Could you quote the listing below word for word, from its first line to its last?

==== Data to use ====

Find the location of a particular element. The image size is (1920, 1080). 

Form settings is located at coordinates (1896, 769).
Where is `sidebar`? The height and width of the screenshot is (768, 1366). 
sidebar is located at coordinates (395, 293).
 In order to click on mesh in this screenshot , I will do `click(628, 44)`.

====

__Full response__
Find the location of a particular element. The image size is (1920, 1080). 

Form settings is located at coordinates (1896, 769).
Where is `sidebar`? The height and width of the screenshot is (768, 1366). 
sidebar is located at coordinates (395, 293).
 In order to click on mesh in this screenshot , I will do `click(628, 44)`.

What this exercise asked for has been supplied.